Güzel olmak zorunda değil. Çekici olmak zorunda hiç değil. O
teniste bir tarih yazdı, yazmaya da devam edecek
NAZMİYE KÖSEER/ YENİ YÜZYIL P
Los Angeles’ın cinayetleri ile meşhur Compton bölgesinde 1981
yılında doğdu Serena Williams. Henüz ileride dünyada bu kadar başarılı bir
sporcu olacağından habersiz beş kız kardeşin en küçüğüydü. Baba Richard
Willams, kızları Venus ve Serena’yı iyi bir sporcu yapmayı kafaya koymuştu.
Williams, kızlarını tenis kitapları ve videolardan eğitmeye başlamış, Serena
daha üç yaşındayken günde iki saat antrenman yapmaya başlamıştı. Çocukluk
yıllarında ablası Venus rakiplerini kolayca yenerken, Serena kısa ve
çelimsizdi, ablasından çok daha fazla çalışması gerekiyordu. Öyle de oldu.
14’üncü doğum gününe iki gün kala Serena Williams ilk profesyonel maçına çıktı.
İki yıl sonra da dünya sıralamasında ilk yüze girmeyi başardı.
TÜM İNSANLARDAN DAHA ÇOK İSTEDİM
‘Williams Kardeşler’
çiftler turnuvalarında 13 grand slam şampiyonluğu yaşadılar. Serena tekler
sıralamasına ilk 5’e 1999 yılında girdi. sezon Amerika Açık finalinde Martin
Hingis’i yenerek grand slam’lerde ilk tekler zaferine ulaştı. Zaferin ardından
uzun yıllar unutulmayacak konuşmasına imza attı. Williams “Grand slam tunuvasını kazandım çünkü bunu
çok istemiştim. Sanırım şunu söylemek yerinde olacaktır, tüm kariyerim boyunca
çeşitli aşamalarda kazanmayı bu gezegendeki diğer tüm insan evlatlarından daha
fazla istedim.”
TAKDİRE İHTİYACI YOK
2015 yılında Wimbledon turnuvasını 6’ıncı kez kazanmayı başaran
Serena Williams, başarısına gölge düşürmek için bu kez eril bir dil ile onu
yaralamayı seçtiler. New York Times’ta yayınlanan berbat bir makale ile Serena’nın
‘anormal’ fiziğine vurgu yapıldı. “Serena ‘anormal’ fiziği yüzünden yıllardır bu sporu domine
ediyor, rakipleri isteseler vücutlarını geliştirip Serena’yı yenebilirler ama
bunu yapmamayı seçiyorlar çünkü kadın gibi görünmek istiyorlar.” Bu makale
aslında yıllardır Serena Williams’ın fiziksel görüntüsüne karşı duyulan eril
nefretin bir dışa vurumu olduğunu gözler önüne serdi.
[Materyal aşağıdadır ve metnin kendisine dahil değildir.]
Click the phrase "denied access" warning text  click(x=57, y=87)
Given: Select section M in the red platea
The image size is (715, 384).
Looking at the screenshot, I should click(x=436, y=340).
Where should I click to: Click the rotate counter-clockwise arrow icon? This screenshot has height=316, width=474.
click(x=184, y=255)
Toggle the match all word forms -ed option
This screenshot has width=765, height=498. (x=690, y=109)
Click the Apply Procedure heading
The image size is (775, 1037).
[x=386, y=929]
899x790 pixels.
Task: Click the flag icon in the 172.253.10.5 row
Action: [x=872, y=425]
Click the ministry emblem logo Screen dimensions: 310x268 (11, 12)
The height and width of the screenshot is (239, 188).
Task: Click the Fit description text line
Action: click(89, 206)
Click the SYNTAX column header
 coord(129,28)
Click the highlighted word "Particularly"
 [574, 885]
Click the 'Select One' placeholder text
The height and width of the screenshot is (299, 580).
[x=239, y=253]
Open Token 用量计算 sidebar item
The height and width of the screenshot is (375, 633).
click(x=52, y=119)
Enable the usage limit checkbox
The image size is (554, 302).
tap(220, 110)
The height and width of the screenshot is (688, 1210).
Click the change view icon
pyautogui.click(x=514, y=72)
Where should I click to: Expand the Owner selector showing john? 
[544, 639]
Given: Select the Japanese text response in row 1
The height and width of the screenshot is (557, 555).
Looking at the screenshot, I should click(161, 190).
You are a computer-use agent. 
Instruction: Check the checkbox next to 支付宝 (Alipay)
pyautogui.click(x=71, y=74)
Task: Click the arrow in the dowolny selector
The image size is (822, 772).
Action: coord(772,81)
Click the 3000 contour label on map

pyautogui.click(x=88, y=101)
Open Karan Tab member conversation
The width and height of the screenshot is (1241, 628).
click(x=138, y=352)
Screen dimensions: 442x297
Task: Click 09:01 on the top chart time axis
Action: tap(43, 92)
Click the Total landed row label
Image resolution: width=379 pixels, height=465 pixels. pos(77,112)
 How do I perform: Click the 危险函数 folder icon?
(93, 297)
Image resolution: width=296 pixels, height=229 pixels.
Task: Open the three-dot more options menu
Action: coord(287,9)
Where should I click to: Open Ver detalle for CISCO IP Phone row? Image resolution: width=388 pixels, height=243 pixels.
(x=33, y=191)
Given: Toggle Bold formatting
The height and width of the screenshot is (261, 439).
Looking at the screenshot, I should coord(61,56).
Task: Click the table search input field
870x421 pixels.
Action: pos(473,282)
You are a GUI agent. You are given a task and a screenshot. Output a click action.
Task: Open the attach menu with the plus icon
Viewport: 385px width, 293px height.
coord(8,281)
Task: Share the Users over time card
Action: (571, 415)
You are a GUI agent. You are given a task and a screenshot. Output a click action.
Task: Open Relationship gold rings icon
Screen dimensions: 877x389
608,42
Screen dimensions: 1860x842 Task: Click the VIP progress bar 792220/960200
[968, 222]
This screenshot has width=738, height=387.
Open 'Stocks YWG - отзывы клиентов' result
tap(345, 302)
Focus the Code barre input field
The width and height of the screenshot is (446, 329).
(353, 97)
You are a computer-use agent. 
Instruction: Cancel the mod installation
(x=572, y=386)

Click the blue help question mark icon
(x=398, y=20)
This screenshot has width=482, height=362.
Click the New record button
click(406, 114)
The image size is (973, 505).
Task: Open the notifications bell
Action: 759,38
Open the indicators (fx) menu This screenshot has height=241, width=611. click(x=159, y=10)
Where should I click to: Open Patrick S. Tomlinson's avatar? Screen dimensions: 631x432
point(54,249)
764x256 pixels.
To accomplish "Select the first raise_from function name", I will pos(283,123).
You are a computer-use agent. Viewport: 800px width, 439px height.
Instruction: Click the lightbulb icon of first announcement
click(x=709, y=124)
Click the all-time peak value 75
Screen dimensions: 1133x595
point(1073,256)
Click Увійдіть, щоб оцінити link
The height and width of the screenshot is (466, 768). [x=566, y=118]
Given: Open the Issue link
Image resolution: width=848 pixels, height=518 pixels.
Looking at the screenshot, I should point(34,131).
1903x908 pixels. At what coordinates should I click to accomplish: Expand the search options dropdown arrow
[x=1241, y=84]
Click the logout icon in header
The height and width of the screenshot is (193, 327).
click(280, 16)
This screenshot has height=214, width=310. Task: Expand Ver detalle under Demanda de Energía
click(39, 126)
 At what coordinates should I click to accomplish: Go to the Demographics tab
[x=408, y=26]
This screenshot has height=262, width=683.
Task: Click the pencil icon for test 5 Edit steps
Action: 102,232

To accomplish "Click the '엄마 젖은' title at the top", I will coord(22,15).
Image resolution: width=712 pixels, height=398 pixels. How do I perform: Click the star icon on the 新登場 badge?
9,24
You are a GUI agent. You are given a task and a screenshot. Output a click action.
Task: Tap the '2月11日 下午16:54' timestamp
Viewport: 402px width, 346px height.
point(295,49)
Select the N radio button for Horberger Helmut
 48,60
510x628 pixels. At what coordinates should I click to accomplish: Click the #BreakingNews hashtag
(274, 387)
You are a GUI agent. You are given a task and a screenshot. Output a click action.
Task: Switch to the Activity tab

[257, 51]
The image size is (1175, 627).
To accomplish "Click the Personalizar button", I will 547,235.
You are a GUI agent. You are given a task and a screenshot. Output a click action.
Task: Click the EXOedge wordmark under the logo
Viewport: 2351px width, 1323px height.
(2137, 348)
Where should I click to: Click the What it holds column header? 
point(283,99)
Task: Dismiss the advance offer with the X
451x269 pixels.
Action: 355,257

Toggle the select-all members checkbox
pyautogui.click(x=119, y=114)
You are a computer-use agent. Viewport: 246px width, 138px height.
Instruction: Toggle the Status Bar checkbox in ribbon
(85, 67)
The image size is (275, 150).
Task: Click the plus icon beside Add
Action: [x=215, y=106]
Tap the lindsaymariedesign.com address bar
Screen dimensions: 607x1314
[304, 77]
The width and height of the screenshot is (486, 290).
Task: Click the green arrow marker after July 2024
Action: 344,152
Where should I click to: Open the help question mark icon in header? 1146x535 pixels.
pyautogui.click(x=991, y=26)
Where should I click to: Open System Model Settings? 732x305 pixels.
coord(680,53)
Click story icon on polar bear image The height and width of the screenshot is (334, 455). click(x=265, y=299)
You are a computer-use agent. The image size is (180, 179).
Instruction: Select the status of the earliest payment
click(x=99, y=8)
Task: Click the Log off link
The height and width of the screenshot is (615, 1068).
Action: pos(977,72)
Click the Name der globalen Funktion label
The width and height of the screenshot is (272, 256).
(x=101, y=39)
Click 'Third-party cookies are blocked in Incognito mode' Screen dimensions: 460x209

SHARAPOVA ‘AĞIR’ KALDIRAMIYOR
Sadece oynadığı reklam filmlerinden milyonlarca dolar para
kazanan Maria Sharapova, son olarak Avusturalya Açık’ta Serena’ya birkez daha
mağlup oldu. Ancak bu mağlubiyet kendisini pek üzmüşe benzemiyor. “2 buçuk
kilodan fazla ağırlık kaldıramıyorum. Ağırlık çalışmak sinir bozucu ve fazla
zor geliyor. Ayrıca yaptığım spor için gereksiz buluyorum” diyor. Yıllardır
rakibine karşı üstünlük kuramayan Sharapova’nın bu denli rahat olması insanı
oldukça düşündüyor.
KENDİ ‘LİGİNDE’ YARIŞIYOR
Kendisine yapılan bu denli cinsiyetçi, eril ve ırkçılığa
dayanan açıklamaları bir kenara bırakan Serena Williams, kariyerinin zirvesinde
olmanın tadını çıkarıyor. Eski dünya bir numarası olan Chris Evert Williams için
“Bence o bugüne kadar gördüğümüz en büyük oyuncu” yorumunda bulunmuştu. Bir
başka eski dünya sıralaması lideri, Kadın Tenisçiler Birliği'nin (WTA) kurucusu
Billie Jean King ise “Serena böyle devam ederse muhtemelen gelmiş geçmiş en iyi
tenisçi olacak” dedi. Serena kimilerine
göre çok büyük bir tenis mucizesi, kimilerine göre fiziksel üstünlüğü olduğu
için yenilemeyen ‘anormal’ bir sporcu… Ancak su götürmeyecek bir gerçek var, o
ismini tarihe altın harflerle yazdırdı ve yazdırmaya devam edecek.
--
SERENA’NIN KARİYERİ
Kariyerinde 69 tekler zaferi bulunan Williams, bunların 21'ini
grand slamlerde yaşadı. Wimbledon, ABD Açık ve Avustralya Açık'ta 6'şar, Fransa
Açık'ta 3 şampiyonluğa ulaşan Serena, WTA Finalleri'nde de 5 kez kupa kaldırdı.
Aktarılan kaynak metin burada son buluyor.